-- Exercise task A --
Please reproduce the stretch of the cost-of-care text from "Many people choose" through "cost of care." word for word.
-- Exercise task B --
Using the cost-of-care text, decide whether each statement agrees with it, answering yes or no and quoting the deciding words: (i) Attendance Allowance is not means tested. (ii) In Wales the savings threshold is £28,000. (iii) People who do not qualify for Local Authority help will need to fund their own care.

** start of Selected passage **

Myth busting the cost of care: residential is not always the most expensive option
When a loved one becomes elderly or requires long term care, funding those costs can quickly become a concern. However, with the right planning, you might be able to reduce the bill.
Many people choose to opt for something like residential care, although it can be daunting when the bills start to come rolling in. There is also the balance of the wants and needs of the individual who might prefer to stay in their own home, as a way of reducing the cost of care - but that should also be thought about carefully. Read more from our previous blog about the true cost of care.
Whilst you could potentially be looking at tens of thousands of pounds each year, your first port of call should always be your local council or the NHS. Much of care is means tested, however you or your loved one may be entitled to some kind of financial help.; Attendance Allowance for example is non means tested. If you or your relative has savings in the bank of less than £23,250 (in England and Northern Ireland, £28,000 in Scotland and £50,000 in Wales) and they do not own their own property, they may qualify for either all or part of the care costs to be paid by the Local Authority. For those who do not qualify, they will need to fund their own care.

** end of Selected passage **
** start of Given information **

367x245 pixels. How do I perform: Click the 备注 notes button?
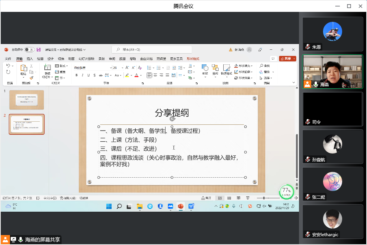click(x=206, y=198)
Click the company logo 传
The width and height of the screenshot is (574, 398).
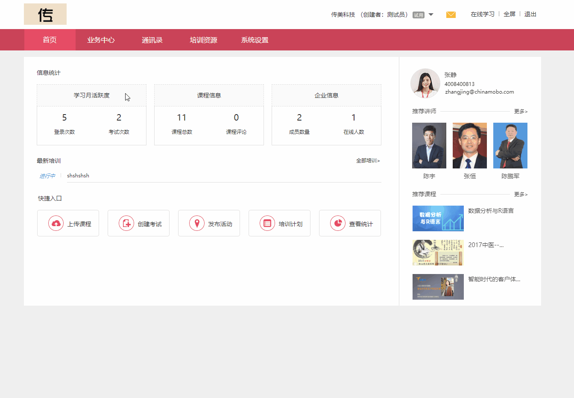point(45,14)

** end of Given information **
** start of Given information **

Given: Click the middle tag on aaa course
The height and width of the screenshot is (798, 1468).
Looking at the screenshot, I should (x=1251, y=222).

** end of Given information **
** start of Given information **

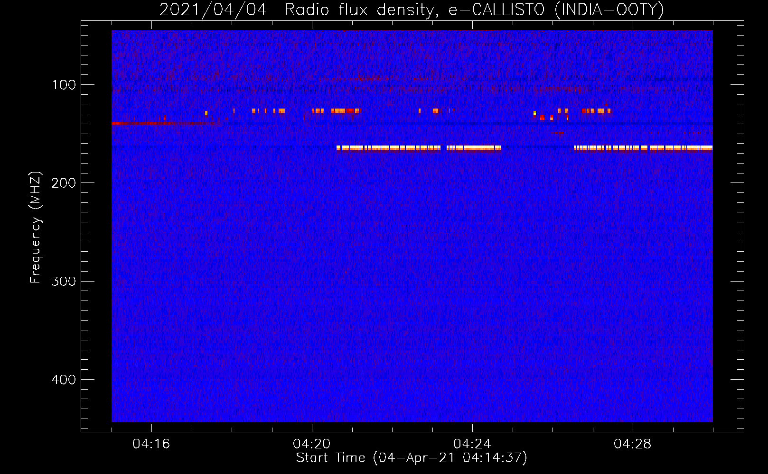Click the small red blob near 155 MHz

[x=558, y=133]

** end of Given information **

-- Exercise answer A --
Many people choose to opt for something like residential care, although it can be daunting when the bills start to come rolling in. There is also the balance of the wants and needs of the individual who might prefer to stay in their own home, as a way of reducing the cost of care - but that should also be thought about carefully. Read more from our previous blog about the true cost of care.

-- Exercise answer B --
(i) Yes: "Attendance Allowance for example is non means tested."
(ii) No: "£28,000 in Scotland and £50,000 in Wales"
(iii) Yes: "For those who do not qualify, they will need to fund their own care."